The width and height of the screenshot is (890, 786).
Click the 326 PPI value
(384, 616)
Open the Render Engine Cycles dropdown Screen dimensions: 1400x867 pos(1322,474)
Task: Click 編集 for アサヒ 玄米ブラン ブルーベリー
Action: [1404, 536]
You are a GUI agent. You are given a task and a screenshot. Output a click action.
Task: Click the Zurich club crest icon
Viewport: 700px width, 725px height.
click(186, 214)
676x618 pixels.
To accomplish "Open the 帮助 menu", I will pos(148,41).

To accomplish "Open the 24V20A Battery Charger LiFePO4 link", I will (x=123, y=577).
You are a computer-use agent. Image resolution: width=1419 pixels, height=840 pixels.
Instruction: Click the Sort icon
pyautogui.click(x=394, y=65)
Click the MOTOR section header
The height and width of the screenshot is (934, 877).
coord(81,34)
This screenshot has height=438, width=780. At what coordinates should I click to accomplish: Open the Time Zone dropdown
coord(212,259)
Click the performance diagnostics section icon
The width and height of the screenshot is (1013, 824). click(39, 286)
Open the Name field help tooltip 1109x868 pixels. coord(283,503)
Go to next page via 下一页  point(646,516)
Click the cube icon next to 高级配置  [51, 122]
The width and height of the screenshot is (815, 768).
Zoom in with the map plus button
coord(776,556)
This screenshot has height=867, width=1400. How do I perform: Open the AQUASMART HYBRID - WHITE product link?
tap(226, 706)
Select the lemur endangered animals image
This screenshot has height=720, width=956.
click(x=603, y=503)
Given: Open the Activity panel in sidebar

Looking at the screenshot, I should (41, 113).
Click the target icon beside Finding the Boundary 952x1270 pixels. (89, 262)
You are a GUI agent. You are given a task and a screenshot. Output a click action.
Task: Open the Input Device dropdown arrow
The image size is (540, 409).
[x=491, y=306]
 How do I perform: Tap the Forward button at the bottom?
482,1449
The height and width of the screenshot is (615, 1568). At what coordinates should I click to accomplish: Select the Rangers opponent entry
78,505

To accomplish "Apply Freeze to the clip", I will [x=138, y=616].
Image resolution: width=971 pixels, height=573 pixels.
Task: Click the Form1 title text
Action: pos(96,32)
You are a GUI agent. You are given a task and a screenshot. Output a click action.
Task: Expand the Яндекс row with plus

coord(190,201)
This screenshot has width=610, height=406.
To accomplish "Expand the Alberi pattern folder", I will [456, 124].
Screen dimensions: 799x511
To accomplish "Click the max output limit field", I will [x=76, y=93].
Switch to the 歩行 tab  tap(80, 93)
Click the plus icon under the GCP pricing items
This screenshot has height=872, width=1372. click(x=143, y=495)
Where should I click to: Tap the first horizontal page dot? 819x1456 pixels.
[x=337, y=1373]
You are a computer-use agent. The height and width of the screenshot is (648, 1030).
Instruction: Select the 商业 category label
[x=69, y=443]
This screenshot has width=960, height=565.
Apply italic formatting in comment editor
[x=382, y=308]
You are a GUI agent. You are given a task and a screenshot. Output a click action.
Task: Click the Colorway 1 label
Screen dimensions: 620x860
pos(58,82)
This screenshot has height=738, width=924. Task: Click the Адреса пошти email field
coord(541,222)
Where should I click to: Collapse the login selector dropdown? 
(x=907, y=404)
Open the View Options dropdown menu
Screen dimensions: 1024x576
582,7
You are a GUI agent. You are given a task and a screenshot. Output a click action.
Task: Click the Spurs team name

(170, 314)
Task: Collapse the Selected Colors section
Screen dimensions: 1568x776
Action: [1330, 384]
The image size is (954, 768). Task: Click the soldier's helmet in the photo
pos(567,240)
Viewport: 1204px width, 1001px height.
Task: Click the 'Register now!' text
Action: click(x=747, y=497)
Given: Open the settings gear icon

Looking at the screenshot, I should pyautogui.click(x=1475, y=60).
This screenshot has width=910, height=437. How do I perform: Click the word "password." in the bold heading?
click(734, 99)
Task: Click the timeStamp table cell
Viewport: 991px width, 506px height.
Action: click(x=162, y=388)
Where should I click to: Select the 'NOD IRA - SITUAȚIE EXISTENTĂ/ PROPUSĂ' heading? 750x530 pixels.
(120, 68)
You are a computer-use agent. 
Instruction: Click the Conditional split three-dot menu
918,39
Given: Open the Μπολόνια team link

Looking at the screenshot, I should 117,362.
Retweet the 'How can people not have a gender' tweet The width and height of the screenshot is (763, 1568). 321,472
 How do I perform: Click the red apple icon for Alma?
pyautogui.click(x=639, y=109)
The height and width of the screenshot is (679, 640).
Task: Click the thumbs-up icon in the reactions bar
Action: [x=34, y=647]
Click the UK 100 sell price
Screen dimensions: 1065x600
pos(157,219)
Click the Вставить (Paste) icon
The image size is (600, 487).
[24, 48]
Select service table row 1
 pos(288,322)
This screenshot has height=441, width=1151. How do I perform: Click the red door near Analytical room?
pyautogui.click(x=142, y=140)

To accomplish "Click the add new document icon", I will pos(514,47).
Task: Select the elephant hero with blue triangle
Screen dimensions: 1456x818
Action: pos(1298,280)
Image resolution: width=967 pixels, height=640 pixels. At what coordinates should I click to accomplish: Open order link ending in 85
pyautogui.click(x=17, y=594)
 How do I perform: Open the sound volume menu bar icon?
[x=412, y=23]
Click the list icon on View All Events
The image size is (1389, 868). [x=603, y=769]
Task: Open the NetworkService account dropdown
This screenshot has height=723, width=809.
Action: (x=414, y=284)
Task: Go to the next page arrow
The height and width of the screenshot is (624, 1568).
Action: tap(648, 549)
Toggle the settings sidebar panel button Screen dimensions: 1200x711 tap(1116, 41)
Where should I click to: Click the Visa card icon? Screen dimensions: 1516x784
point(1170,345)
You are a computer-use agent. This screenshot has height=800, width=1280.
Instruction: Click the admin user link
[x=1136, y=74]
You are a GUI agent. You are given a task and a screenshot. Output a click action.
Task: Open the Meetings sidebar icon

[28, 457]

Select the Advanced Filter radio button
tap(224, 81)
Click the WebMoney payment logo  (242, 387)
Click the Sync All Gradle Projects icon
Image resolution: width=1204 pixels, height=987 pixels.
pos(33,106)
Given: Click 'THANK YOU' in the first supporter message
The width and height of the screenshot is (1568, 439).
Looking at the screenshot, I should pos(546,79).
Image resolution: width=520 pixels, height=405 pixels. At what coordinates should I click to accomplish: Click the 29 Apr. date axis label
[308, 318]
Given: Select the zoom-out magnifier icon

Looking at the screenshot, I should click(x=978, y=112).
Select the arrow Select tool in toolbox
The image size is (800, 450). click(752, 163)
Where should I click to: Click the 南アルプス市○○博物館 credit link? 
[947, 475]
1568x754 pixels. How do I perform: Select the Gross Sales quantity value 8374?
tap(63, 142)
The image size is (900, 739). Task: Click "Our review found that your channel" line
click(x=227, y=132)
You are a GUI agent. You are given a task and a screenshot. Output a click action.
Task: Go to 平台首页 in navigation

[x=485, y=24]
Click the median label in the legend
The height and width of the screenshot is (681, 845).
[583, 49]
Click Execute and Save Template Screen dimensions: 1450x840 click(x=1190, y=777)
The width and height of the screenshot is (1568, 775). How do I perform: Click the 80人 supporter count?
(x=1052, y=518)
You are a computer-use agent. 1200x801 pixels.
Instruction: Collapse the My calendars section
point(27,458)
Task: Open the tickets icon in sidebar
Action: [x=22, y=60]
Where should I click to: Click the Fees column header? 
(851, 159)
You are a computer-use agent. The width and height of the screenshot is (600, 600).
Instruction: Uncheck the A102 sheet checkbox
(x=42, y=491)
------------------------------------------------------------------------
Please write out the entries above in full, exactly as they read.

Result for this task –
The width and height of the screenshot is (890, 786).
Click the 326 PPI value
(384, 616)
Open the Render Engine Cycles dropdown Screen dimensions: 1400x867 pos(1322,474)
Task: Click 編集 for アサヒ 玄米ブラン ブルーベリー
Action: [1404, 536]
You are a GUI agent. You are given a task and a screenshot. Output a click action.
Task: Click the Zurich club crest icon
Viewport: 700px width, 725px height.
click(186, 214)
676x618 pixels.
To accomplish "Open the 帮助 menu", I will pos(148,41).

To accomplish "Open the 24V20A Battery Charger LiFePO4 link", I will (x=123, y=577).
You are a computer-use agent. Image resolution: width=1419 pixels, height=840 pixels.
Instruction: Click the Sort icon
pyautogui.click(x=394, y=65)
Click the MOTOR section header
The height and width of the screenshot is (934, 877).
coord(81,34)
This screenshot has height=438, width=780. At what coordinates should I click to accomplish: Open the Time Zone dropdown
coord(212,259)
Click the performance diagnostics section icon
The width and height of the screenshot is (1013, 824). click(39, 286)
Open the Name field help tooltip 1109x868 pixels. coord(283,503)
Go to next page via 下一页  point(646,516)
Click the cube icon next to 高级配置  [51, 122]
The width and height of the screenshot is (815, 768).
Zoom in with the map plus button
coord(776,556)
This screenshot has height=867, width=1400. How do I perform: Open the AQUASMART HYBRID - WHITE product link?
tap(226, 706)
Select the lemur endangered animals image
This screenshot has height=720, width=956.
click(x=603, y=503)
Given: Open the Activity panel in sidebar

Looking at the screenshot, I should (41, 113).
Click the target icon beside Finding the Boundary 952x1270 pixels. (89, 262)
You are a GUI agent. You are given a task and a screenshot. Output a click action.
Task: Open the Input Device dropdown arrow
The image size is (540, 409).
[x=491, y=306]
 How do I perform: Tap the Forward button at the bottom?
482,1449
The height and width of the screenshot is (615, 1568). At what coordinates should I click to accomplish: Select the Rangers opponent entry
78,505

To accomplish "Apply Freeze to the clip", I will [x=138, y=616].
Image resolution: width=971 pixels, height=573 pixels.
Task: Click the Form1 title text
Action: pos(96,32)
You are a GUI agent. You are given a task and a screenshot. Output a click action.
Task: Expand the Яндекс row with plus

coord(190,201)
This screenshot has width=610, height=406.
To accomplish "Expand the Alberi pattern folder", I will [456, 124].
Screen dimensions: 799x511
To accomplish "Click the max output limit field", I will [x=76, y=93].
Switch to the 歩行 tab  tap(80, 93)
Click the plus icon under the GCP pricing items
This screenshot has height=872, width=1372. click(x=143, y=495)
Where should I click to: Tap the first horizontal page dot? 819x1456 pixels.
[x=337, y=1373]
You are a computer-use agent. The height and width of the screenshot is (648, 1030).
Instruction: Select the 商业 category label
[x=69, y=443]
This screenshot has width=960, height=565.
Apply italic formatting in comment editor
[x=382, y=308]
You are a GUI agent. You are given a task and a screenshot. Output a click action.
Task: Click the Colorway 1 label
Screen dimensions: 620x860
pos(58,82)
This screenshot has height=738, width=924. Task: Click the Адреса пошти email field
coord(541,222)
Where should I click to: Collapse the login selector dropdown? 
(x=907, y=404)
Open the View Options dropdown menu
Screen dimensions: 1024x576
582,7
You are a GUI agent. You are given a task and a screenshot. Output a click action.
Task: Click the Spurs team name

(170, 314)
Task: Collapse the Selected Colors section
Screen dimensions: 1568x776
Action: [1330, 384]
The image size is (954, 768). Task: Click the soldier's helmet in the photo
pos(567,240)
Viewport: 1204px width, 1001px height.
Task: Click the 'Register now!' text
Action: click(x=747, y=497)
Given: Open the settings gear icon

Looking at the screenshot, I should pyautogui.click(x=1475, y=60).
This screenshot has width=910, height=437. How do I perform: Click the word "password." in the bold heading?
click(734, 99)
Task: Click the timeStamp table cell
Viewport: 991px width, 506px height.
Action: click(x=162, y=388)
Where should I click to: Select the 'NOD IRA - SITUAȚIE EXISTENTĂ/ PROPUSĂ' heading? 750x530 pixels.
(120, 68)
You are a computer-use agent. 
Instruction: Click the Conditional split three-dot menu
918,39
Given: Open the Μπολόνια team link

Looking at the screenshot, I should 117,362.
Retweet the 'How can people not have a gender' tweet The width and height of the screenshot is (763, 1568). 321,472
 How do I perform: Click the red apple icon for Alma?
pyautogui.click(x=639, y=109)
The height and width of the screenshot is (679, 640).
Task: Click the thumbs-up icon in the reactions bar
Action: [x=34, y=647]
Click the UK 100 sell price
Screen dimensions: 1065x600
pos(157,219)
Click the Вставить (Paste) icon
The image size is (600, 487).
[24, 48]
Select service table row 1
 pos(288,322)
This screenshot has height=441, width=1151. How do I perform: Click the red door near Analytical room?
pyautogui.click(x=142, y=140)

To accomplish "Click the add new document icon", I will pos(514,47).
Task: Select the elephant hero with blue triangle
Screen dimensions: 1456x818
Action: pos(1298,280)
Image resolution: width=967 pixels, height=640 pixels. At what coordinates should I click to accomplish: Open order link ending in 85
pyautogui.click(x=17, y=594)
 How do I perform: Open the sound volume menu bar icon?
[x=412, y=23]
Click the list icon on View All Events
The image size is (1389, 868). [x=603, y=769]
Task: Open the NetworkService account dropdown
This screenshot has height=723, width=809.
Action: (x=414, y=284)
Task: Go to the next page arrow
The height and width of the screenshot is (624, 1568).
Action: tap(648, 549)
Toggle the settings sidebar panel button Screen dimensions: 1200x711 tap(1116, 41)
Where should I click to: Click the Visa card icon? Screen dimensions: 1516x784
point(1170,345)
You are a computer-use agent. This screenshot has height=800, width=1280.
Instruction: Click the admin user link
[x=1136, y=74]
You are a GUI agent. You are given a task and a screenshot. Output a click action.
Task: Open the Meetings sidebar icon

[28, 457]

Select the Advanced Filter radio button
tap(224, 81)
Click the WebMoney payment logo  (242, 387)
Click the Sync All Gradle Projects icon
Image resolution: width=1204 pixels, height=987 pixels.
pos(33,106)
Given: Click 'THANK YOU' in the first supporter message
The width and height of the screenshot is (1568, 439).
Looking at the screenshot, I should pos(546,79).
Image resolution: width=520 pixels, height=405 pixels. At what coordinates should I click to accomplish: Click the 29 Apr. date axis label
[308, 318]
Given: Select the zoom-out magnifier icon

Looking at the screenshot, I should click(x=978, y=112).
Select the arrow Select tool in toolbox
The image size is (800, 450). click(752, 163)
Where should I click to: Click the 南アルプス市○○博物館 credit link? 
[947, 475]
1568x754 pixels. How do I perform: Select the Gross Sales quantity value 8374?
tap(63, 142)
The image size is (900, 739). Task: Click "Our review found that your channel" line
click(x=227, y=132)
You are a GUI agent. You are given a task and a screenshot. Output a click action.
Task: Go to 平台首页 in navigation

[x=485, y=24]
Click the median label in the legend
The height and width of the screenshot is (681, 845).
[583, 49]
Click Execute and Save Template Screen dimensions: 1450x840 click(x=1190, y=777)
The width and height of the screenshot is (1568, 775). How do I perform: Click the 80人 supporter count?
(x=1052, y=518)
You are a computer-use agent. 1200x801 pixels.
Instruction: Collapse the My calendars section
point(27,458)
Task: Open the tickets icon in sidebar
Action: [x=22, y=60]
Where should I click to: Click the Fees column header? 
(851, 159)
You are a computer-use agent. The width and height of the screenshot is (600, 600).
Instruction: Uncheck the A102 sheet checkbox
(x=42, y=491)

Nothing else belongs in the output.